Personally, I stopped slicing images a while ago, just because managing the table code to keep everything in place is a hassle. I just try to simplify and optimize large graphics to make the resulting file as small as possible.
I think any definitive answers to your question would need to be decided on a case-by-case basis... (which I guess would make them not-at-all "definitive," eh? ;) )
I thought I'd check the waters here to see which way they go. I can see that this topic, like others on webmasterworld, doesn't have a cookie-cutter solution. :)
Another issue would be all those hits cluttering up your log file. Instead of 1 hit, your getting 4/5/6 due to the "slices".
Thats space that need not be wasted :)
But, I've also found that designing the interface as an HTML construct with solitary images placed here or there for buttons or logos saves even more space than using a big, sliced graphic as a navigation system.
However, if you're talking about a decorative image like a large photo or whatnot, I think that's where the advisability of slicing a graphic comes into question.
Right now I'm trying to balance the needs of two different business partners - one is somewhat image heavy, the other is pretty much text-and-tables based. It's more work trying to balance the two design philosophies than create the actual designs!
I just used my first image map this past week - on a personal site, not business. Interesting. I used a graphic that was mostly white space, but had text that was not easy to lay out in a table. Small graphic size, large footprint.
If it's not on the home page or a primary entrance page, use a JavaScript "preload" to preload the graphic while the visitor is at the home/entrance page.
That way it's loaded before the page (graphic) is even called.
I've used this technique several times to preload client's graphic/photo portfolios. In some cases preloading nearly 300K of graphics while the visitor is viewing other pages.
Just a suggestion.
1. One way to find out would be to do it both ways and then run Apache Bench. This would tell you which places more load on the server, though results might be a bit different across a modem.
Apache Bench is part of the standard distro under *nix and available as precompiled binaries under Windows at
[remotecommunications.com...]
2. As a general rule, if you have long monochromatic sections of an image, it will compress a lot as a gif (especially if the monochromatic sections are horizontally extended, lots less if vertically extended). So you can optimize them as gifs and then things with progressive color change as jpeg.
Tom
I think a general
As for myself, I just use such slicing software to optimize each slice differently (if needed) then save it without the "HTML Table" then arrange it myself on my tabless page.
that most of the stuff on our pages is dynamically generated
I've preloaded stuff on a dynamic site. In my case PHP, so ...
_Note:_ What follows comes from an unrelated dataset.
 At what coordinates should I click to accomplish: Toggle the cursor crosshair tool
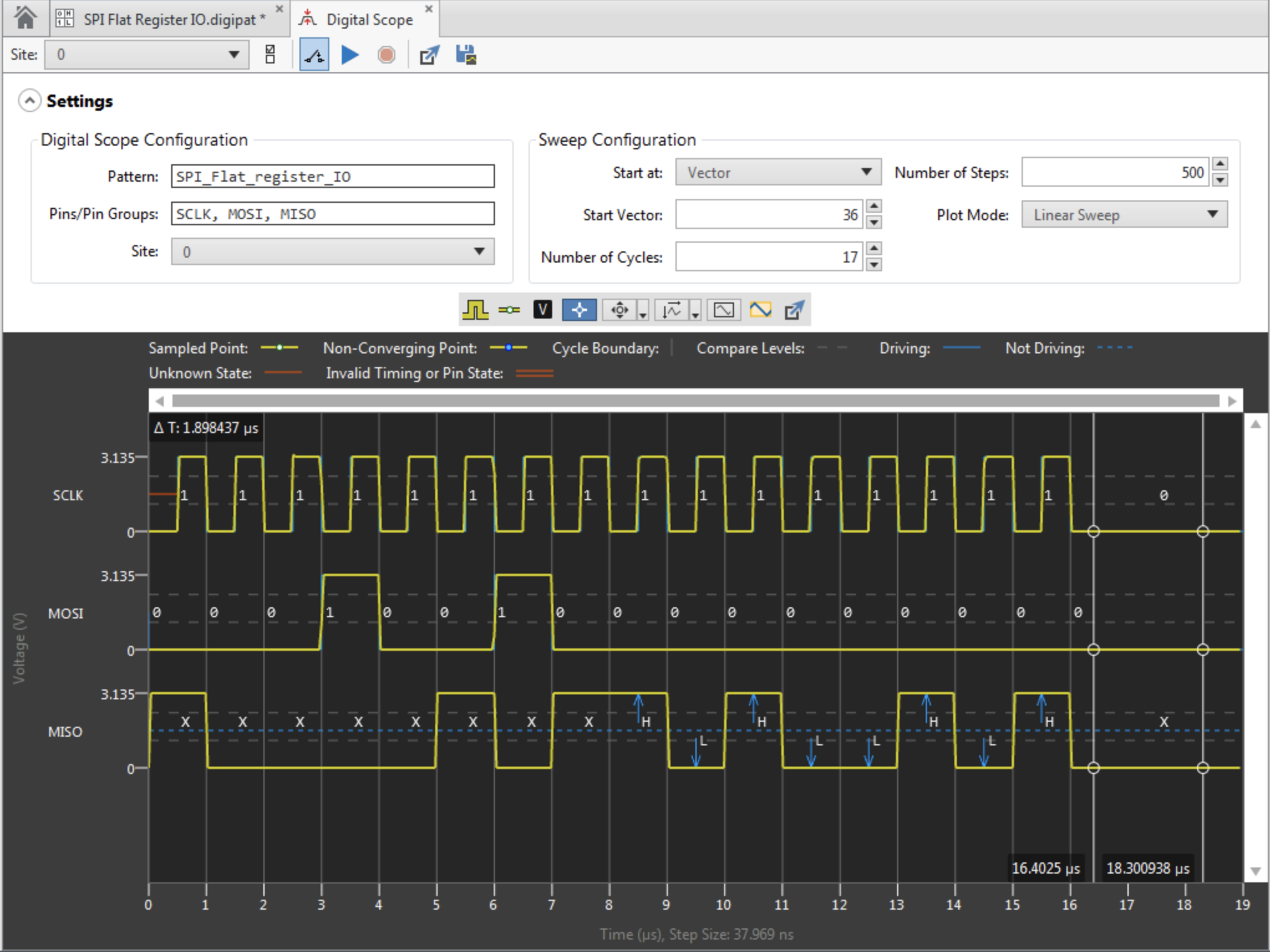(579, 310)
Just create a var like $body_params so that your <body} tag is rendered as
echo "<body" . $body_params . " />";
Make sure $body_params always has a leading space in this case. Then, just have a script that figures out which images to preload for a given page (I get this info from a database) and generate a Javascript function call so that
$body_params = "onload....."
Tom
Really, I don't see too much of a time difference with either method... (especially since I don't use ImageReady to generate my table code)
Another question if some of you don't mind, how can I use Javascript to call in consistent bottom borders on my pages without having to code them all?
Thanks so much.
You should post your questions over in the Browsers/HTML forum [webmasterworld.com]... that's where they handle all the coding questions. You'll no doubt get a lot more useful answers there than here in the Graphics area!